Wicked Broz — the Marol-based street art collective co-founded by Omkar Dhareshwar and Zain Siddiqui — were chosen as one of the campaign's central voices. For years, the collective had been transforming blank walls across Mumbai into living, breathing conversation pieces: works that grew with the communities around them, absorbed their stories, and gave people something to recognise themselves in.
For Wicked Broz, street art was never decoration. It was dialogue. Every wall they touched became a shared space — something the neighbourhood could claim as its own. As Omkar put it: "Street art is like a living being. It never fades away. We grow alongside it. It becomes a part of the community. Within it, we find our space, our expression."
The driving idea behind their work was radical in its simplicity — make art available to everyone, not just those with access to galleries. By painting in public spaces, they turned the street itself into a democratic canvas. "In the beginning, we wanted to make art more inclusive. In our case, walls brought people together, rather than pulling them apart."
The campaign ran as an influencer series across Instagram under #standtallforall, with each changemaker sharing their story through portrait shoots, quote cards, and personal narratives. It was anchored by a podcast — embedded above — that gave these voices room to speak at length about what standing tall actually looks like from the inside.
What Lee Jeans captured in the campaign was something Wicked Broz had always understood: you don't need a stage, a grant, or a gallery to make something meaningful. A can of paint and the conviction that one wall can shift how a neighbourhood sees itself — that's enough to start. "All it takes for a street artist to stand tall — all you really need, is to believe in yourself. You can change the world, one wall at a time."
The Other Changemakers
The campaign was a collective, not a solo feature.
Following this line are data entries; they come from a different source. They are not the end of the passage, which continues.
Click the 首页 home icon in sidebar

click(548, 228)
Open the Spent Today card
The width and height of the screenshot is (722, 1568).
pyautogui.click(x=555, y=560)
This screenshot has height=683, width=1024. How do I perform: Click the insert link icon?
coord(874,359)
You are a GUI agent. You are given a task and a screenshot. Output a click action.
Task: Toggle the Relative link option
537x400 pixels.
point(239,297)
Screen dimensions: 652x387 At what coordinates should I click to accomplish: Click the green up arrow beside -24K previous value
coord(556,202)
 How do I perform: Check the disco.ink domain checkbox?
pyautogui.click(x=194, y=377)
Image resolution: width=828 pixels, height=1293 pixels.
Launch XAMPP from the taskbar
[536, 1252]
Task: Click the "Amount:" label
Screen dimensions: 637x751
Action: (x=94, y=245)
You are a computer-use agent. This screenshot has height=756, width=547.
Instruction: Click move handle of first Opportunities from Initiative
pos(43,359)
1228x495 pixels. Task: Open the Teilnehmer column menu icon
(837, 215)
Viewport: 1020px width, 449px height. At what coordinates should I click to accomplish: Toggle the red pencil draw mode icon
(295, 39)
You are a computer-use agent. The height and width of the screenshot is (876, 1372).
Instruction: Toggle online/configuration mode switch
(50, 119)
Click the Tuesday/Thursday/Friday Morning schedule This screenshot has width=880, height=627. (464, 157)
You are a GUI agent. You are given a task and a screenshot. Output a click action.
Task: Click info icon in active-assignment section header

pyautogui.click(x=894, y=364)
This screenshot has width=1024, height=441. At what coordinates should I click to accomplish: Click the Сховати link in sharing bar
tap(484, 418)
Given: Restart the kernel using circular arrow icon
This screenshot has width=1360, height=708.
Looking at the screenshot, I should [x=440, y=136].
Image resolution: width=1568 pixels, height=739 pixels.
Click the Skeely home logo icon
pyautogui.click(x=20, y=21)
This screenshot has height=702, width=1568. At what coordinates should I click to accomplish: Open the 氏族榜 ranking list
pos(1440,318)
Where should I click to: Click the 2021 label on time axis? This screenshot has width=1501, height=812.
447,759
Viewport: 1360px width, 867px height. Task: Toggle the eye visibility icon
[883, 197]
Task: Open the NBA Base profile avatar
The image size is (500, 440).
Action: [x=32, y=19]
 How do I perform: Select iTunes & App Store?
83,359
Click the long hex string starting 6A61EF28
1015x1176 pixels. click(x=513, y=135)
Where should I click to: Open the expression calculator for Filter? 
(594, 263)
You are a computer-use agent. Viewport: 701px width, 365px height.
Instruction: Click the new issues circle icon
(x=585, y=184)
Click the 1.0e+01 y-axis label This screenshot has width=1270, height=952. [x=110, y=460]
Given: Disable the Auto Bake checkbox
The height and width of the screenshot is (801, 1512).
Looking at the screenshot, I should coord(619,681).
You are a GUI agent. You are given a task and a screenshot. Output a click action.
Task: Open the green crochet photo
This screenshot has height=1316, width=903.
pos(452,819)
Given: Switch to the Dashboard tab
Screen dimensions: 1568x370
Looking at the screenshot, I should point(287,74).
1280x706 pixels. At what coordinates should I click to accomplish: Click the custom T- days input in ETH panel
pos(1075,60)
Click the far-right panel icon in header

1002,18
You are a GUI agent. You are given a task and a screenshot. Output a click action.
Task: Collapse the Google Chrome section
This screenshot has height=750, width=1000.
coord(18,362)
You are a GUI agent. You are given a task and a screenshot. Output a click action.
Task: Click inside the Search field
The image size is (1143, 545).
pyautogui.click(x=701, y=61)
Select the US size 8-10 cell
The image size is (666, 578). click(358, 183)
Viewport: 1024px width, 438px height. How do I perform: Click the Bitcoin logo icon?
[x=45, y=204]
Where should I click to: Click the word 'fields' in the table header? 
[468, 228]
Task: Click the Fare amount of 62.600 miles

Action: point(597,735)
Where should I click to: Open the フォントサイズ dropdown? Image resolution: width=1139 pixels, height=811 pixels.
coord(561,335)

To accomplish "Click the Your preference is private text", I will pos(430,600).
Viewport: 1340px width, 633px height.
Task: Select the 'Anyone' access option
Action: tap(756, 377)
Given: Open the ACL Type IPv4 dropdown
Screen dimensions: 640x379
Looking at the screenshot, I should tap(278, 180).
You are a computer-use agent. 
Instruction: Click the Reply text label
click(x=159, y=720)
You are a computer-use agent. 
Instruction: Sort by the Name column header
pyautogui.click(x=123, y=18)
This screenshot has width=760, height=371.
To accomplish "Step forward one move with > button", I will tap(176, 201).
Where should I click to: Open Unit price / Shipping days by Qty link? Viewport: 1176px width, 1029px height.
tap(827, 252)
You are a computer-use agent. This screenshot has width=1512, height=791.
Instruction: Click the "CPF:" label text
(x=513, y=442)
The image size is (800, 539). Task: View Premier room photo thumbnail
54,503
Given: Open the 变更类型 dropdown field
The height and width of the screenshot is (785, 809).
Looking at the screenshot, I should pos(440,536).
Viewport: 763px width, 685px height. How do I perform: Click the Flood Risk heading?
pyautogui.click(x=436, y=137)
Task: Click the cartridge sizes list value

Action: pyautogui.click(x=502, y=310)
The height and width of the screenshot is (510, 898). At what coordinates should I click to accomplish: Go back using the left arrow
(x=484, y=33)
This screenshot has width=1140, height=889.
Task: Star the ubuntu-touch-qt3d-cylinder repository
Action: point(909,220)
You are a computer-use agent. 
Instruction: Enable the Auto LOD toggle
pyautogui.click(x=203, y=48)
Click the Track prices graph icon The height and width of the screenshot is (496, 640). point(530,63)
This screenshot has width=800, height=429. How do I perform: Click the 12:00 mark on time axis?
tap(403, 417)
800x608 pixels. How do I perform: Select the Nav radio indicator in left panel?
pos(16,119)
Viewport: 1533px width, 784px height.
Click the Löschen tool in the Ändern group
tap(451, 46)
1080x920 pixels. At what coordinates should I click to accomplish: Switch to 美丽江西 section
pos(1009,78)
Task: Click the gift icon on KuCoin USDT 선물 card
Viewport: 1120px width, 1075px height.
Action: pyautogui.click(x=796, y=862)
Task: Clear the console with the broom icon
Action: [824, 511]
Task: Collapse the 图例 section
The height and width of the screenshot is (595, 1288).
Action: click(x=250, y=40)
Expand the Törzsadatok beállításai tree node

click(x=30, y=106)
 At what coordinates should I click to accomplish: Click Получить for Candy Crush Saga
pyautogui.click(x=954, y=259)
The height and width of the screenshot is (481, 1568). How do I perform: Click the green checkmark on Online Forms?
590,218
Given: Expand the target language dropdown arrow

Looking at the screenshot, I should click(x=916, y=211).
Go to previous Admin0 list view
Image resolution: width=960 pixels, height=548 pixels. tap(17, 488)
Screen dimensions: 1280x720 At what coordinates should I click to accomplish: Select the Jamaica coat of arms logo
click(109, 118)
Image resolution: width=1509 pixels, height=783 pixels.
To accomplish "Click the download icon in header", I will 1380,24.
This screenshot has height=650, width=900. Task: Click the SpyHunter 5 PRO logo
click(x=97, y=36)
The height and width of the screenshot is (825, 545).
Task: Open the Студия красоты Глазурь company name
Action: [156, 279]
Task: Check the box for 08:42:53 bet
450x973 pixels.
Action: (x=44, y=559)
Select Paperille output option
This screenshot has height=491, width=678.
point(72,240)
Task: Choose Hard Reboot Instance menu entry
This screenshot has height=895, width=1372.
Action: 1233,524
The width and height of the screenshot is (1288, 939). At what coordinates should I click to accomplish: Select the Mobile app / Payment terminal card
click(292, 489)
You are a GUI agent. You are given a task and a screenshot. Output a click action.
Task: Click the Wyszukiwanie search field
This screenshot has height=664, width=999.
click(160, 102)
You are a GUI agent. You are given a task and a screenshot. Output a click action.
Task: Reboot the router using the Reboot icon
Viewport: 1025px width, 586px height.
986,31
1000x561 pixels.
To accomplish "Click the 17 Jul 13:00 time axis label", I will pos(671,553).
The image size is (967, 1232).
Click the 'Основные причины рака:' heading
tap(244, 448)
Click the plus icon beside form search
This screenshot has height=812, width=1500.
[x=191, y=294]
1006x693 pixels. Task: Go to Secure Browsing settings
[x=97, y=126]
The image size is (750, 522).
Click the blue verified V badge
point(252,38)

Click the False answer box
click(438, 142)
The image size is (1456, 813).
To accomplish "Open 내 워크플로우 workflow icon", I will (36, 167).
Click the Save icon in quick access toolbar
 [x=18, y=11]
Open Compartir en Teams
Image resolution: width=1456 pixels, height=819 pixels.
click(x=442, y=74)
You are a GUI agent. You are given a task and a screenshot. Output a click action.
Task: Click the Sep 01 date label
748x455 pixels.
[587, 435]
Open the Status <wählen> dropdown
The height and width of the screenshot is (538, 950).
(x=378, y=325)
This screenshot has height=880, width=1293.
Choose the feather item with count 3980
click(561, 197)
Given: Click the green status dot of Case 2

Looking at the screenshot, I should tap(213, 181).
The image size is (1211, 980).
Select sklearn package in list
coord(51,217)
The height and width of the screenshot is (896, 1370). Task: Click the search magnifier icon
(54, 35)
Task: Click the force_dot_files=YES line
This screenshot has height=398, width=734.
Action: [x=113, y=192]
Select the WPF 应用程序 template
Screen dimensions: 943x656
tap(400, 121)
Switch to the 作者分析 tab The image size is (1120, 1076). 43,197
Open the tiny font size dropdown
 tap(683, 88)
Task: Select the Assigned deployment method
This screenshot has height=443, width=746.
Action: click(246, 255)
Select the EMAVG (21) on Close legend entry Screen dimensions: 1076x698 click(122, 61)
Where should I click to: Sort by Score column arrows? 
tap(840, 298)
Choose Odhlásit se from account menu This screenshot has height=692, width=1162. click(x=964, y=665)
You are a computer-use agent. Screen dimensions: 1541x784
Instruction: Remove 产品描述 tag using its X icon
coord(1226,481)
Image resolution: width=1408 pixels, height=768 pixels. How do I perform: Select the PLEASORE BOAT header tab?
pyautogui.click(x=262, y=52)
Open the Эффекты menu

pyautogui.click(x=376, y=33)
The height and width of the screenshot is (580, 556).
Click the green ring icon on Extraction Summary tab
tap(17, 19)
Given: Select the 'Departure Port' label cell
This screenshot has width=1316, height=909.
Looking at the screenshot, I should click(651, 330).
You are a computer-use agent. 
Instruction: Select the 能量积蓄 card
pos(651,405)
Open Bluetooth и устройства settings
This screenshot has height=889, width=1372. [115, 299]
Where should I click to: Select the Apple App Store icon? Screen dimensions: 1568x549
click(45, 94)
Wicked Broz shared the series with four others, each standing tall in a completely different arena.
Malhar Kalambe is an environmentalist and the founder of Beach Please — a grassroots weekly clean-up movement that has removed over 8.5 million kilograms of waste from Mumbai's beaches and rivers since 2017. Recognised by Forbes India, awarded by the UN, and honoured with the National Creators Award 2024 by the Prime Minister of India.
Taba Chake is a singer-songwriter from Arunachal Pradesh whose finger-style guitar and multilingual songwriting has carried the sounds of India's Northeast to a national audience. The first artist from his state to make his Bollywood playback debut, he now serves as the Government of Arunachal Pradesh's official Ambassador for Art and Culture.
Arnab Biswas is a finance professional and LGBTIQA+ inclusion evangelist whose candid, personal storytelling on social media gave visibility to a community rarely seen in mainstream brand campaigns.
Amit Vaidya is the author of Holy Cancer: How A Cow Saved My Life — a stage IV cancer survivor who turned remission into a life's purpose. Through the Healing Vaidya Foundation, he has supported over 35,000 patients across the globe as a wellness advocate, speaker, and motivator.